Each record that follows should be reproduced in full, character for character.

## Pixel coordinate grounding data:
******

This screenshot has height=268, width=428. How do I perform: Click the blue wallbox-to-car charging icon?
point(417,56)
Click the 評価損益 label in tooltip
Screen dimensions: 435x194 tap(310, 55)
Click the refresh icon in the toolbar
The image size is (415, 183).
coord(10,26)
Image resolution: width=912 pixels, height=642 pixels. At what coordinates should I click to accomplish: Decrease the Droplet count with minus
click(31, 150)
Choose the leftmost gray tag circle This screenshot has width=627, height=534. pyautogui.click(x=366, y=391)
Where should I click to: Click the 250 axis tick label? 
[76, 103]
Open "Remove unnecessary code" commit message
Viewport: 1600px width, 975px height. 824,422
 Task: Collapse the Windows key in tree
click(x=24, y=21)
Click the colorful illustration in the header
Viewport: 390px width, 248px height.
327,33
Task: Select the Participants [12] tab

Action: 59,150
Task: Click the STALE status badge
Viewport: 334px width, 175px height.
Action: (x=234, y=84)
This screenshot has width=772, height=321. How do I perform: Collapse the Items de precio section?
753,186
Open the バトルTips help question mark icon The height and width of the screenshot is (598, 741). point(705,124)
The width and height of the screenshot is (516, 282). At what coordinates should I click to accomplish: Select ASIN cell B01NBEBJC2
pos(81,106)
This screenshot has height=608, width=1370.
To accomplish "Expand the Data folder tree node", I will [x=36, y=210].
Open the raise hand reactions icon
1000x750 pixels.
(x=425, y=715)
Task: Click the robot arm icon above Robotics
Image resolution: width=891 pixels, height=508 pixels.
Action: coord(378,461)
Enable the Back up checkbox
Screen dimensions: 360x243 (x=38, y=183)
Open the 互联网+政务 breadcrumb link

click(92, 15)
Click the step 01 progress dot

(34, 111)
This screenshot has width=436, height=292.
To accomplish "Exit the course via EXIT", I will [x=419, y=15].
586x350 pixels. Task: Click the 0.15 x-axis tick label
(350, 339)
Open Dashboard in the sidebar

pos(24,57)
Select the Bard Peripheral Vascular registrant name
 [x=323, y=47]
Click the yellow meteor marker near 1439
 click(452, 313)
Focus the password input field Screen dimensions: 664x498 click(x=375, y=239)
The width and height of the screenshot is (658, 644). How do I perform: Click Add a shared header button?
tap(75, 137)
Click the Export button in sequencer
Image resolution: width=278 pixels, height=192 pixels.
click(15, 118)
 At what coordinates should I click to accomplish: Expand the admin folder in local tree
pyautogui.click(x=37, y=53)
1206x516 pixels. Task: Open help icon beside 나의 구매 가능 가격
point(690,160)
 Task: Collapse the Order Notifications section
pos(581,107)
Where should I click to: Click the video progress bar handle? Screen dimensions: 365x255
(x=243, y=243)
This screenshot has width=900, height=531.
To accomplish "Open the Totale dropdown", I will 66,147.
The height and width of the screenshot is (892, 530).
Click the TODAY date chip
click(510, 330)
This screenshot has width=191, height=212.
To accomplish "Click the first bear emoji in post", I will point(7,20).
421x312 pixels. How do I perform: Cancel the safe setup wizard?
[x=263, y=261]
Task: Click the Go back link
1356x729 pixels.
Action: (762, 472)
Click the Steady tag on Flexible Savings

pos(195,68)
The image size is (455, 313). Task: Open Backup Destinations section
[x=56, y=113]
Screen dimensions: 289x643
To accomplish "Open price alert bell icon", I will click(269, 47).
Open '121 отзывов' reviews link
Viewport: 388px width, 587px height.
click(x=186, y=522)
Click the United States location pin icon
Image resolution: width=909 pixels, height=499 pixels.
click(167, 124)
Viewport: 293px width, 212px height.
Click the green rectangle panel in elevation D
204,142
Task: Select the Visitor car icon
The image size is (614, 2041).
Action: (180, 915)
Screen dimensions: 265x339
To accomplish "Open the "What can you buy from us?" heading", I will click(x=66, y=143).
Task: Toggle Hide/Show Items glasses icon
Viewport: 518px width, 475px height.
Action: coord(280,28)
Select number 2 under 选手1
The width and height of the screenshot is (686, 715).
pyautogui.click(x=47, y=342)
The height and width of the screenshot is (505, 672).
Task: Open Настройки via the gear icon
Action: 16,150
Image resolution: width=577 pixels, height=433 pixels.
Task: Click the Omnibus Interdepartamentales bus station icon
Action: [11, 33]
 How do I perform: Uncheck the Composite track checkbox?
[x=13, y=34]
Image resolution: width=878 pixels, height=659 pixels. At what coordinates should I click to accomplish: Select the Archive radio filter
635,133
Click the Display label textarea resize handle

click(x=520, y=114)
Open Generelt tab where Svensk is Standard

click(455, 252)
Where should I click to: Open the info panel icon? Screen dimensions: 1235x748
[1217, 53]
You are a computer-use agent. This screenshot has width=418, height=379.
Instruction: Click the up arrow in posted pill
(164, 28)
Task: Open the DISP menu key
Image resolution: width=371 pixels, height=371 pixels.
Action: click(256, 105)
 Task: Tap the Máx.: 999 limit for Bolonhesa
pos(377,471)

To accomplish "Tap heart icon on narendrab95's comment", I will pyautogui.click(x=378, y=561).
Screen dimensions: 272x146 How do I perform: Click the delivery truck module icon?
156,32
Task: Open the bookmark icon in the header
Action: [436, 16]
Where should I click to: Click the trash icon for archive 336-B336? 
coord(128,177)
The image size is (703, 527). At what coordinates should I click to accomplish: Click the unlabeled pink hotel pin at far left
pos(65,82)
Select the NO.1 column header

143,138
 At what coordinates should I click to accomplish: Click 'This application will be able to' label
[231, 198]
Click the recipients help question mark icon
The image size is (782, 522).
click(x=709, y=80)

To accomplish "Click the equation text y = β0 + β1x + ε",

******

## Response to this task:
This screenshot has height=268, width=428. How do I perform: Click the blue wallbox-to-car charging icon?
point(417,56)
Click the 評価損益 label in tooltip
Screen dimensions: 435x194 tap(310, 55)
Click the refresh icon in the toolbar
The image size is (415, 183).
coord(10,26)
Image resolution: width=912 pixels, height=642 pixels. At what coordinates should I click to accomplish: Decrease the Droplet count with minus
click(31, 150)
Choose the leftmost gray tag circle This screenshot has width=627, height=534. pyautogui.click(x=366, y=391)
Where should I click to: Click the 250 axis tick label? 
[76, 103]
Open "Remove unnecessary code" commit message
Viewport: 1600px width, 975px height. 824,422
 Task: Collapse the Windows key in tree
click(x=24, y=21)
Click the colorful illustration in the header
Viewport: 390px width, 248px height.
327,33
Task: Select the Participants [12] tab

Action: 59,150
Task: Click the STALE status badge
Viewport: 334px width, 175px height.
Action: (x=234, y=84)
This screenshot has width=772, height=321. How do I perform: Collapse the Items de precio section?
753,186
Open the バトルTips help question mark icon The height and width of the screenshot is (598, 741). point(705,124)
The width and height of the screenshot is (516, 282). At what coordinates should I click to accomplish: Select ASIN cell B01NBEBJC2
pos(81,106)
This screenshot has height=608, width=1370.
To accomplish "Expand the Data folder tree node", I will [x=36, y=210].
Open the raise hand reactions icon
1000x750 pixels.
(x=425, y=715)
Task: Click the robot arm icon above Robotics
Image resolution: width=891 pixels, height=508 pixels.
Action: coord(378,461)
Enable the Back up checkbox
Screen dimensions: 360x243 (x=38, y=183)
Open the 互联网+政务 breadcrumb link

click(92, 15)
Click the step 01 progress dot

(34, 111)
This screenshot has width=436, height=292.
To accomplish "Exit the course via EXIT", I will [x=419, y=15].
586x350 pixels. Task: Click the 0.15 x-axis tick label
(350, 339)
Open Dashboard in the sidebar

pos(24,57)
Select the Bard Peripheral Vascular registrant name
 [x=323, y=47]
Click the yellow meteor marker near 1439
 click(452, 313)
Focus the password input field Screen dimensions: 664x498 click(x=375, y=239)
The width and height of the screenshot is (658, 644). How do I perform: Click Add a shared header button?
tap(75, 137)
Click the Export button in sequencer
Image resolution: width=278 pixels, height=192 pixels.
click(15, 118)
 At what coordinates should I click to accomplish: Expand the admin folder in local tree
pyautogui.click(x=37, y=53)
1206x516 pixels. Task: Open help icon beside 나의 구매 가능 가격
point(690,160)
 Task: Collapse the Order Notifications section
pos(581,107)
Where should I click to: Click the video progress bar handle? Screen dimensions: 365x255
(x=243, y=243)
This screenshot has width=900, height=531.
To accomplish "Open the Totale dropdown", I will 66,147.
The height and width of the screenshot is (892, 530).
Click the TODAY date chip
click(510, 330)
This screenshot has width=191, height=212.
To accomplish "Click the first bear emoji in post", I will point(7,20).
421x312 pixels. How do I perform: Cancel the safe setup wizard?
[x=263, y=261]
Task: Click the Go back link
1356x729 pixels.
Action: (762, 472)
Click the Steady tag on Flexible Savings

pos(195,68)
The image size is (455, 313). Task: Open Backup Destinations section
[x=56, y=113]
Screen dimensions: 289x643
To accomplish "Open price alert bell icon", I will click(269, 47).
Open '121 отзывов' reviews link
Viewport: 388px width, 587px height.
click(x=186, y=522)
Click the United States location pin icon
Image resolution: width=909 pixels, height=499 pixels.
click(167, 124)
Viewport: 293px width, 212px height.
Click the green rectangle panel in elevation D
204,142
Task: Select the Visitor car icon
The image size is (614, 2041).
Action: (180, 915)
Screen dimensions: 265x339
To accomplish "Open the "What can you buy from us?" heading", I will click(x=66, y=143).
Task: Toggle Hide/Show Items glasses icon
Viewport: 518px width, 475px height.
Action: coord(280,28)
Select number 2 under 选手1
The width and height of the screenshot is (686, 715).
pyautogui.click(x=47, y=342)
The height and width of the screenshot is (505, 672).
Task: Open Настройки via the gear icon
Action: 16,150
Image resolution: width=577 pixels, height=433 pixels.
Task: Click the Omnibus Interdepartamentales bus station icon
Action: [11, 33]
 How do I perform: Uncheck the Composite track checkbox?
[x=13, y=34]
Image resolution: width=878 pixels, height=659 pixels. At what coordinates should I click to accomplish: Select the Archive radio filter
635,133
Click the Display label textarea resize handle

click(x=520, y=114)
Open Generelt tab where Svensk is Standard

click(455, 252)
Where should I click to: Open the info panel icon? Screen dimensions: 1235x748
[1217, 53]
You are a computer-use agent. This screenshot has width=418, height=379.
Instruction: Click the up arrow in posted pill
(164, 28)
Task: Open the DISP menu key
Image resolution: width=371 pixels, height=371 pixels.
Action: click(256, 105)
 Task: Tap the Máx.: 999 limit for Bolonhesa
pos(377,471)

To accomplish "Tap heart icon on narendrab95's comment", I will pyautogui.click(x=378, y=561).
Screen dimensions: 272x146 How do I perform: Click the delivery truck module icon?
156,32
Task: Open the bookmark icon in the header
Action: [436, 16]
Where should I click to: Click the trash icon for archive 336-B336? 
coord(128,177)
The image size is (703, 527). At what coordinates should I click to accomplish: Click the unlabeled pink hotel pin at far left
pos(65,82)
Select the NO.1 column header

143,138
 At what coordinates should I click to accomplish: Click 'This application will be able to' label
[231, 198]
Click the recipients help question mark icon
The image size is (782, 522).
click(x=709, y=80)

To accomplish "Click the equation text y = β0 + β1x + ε",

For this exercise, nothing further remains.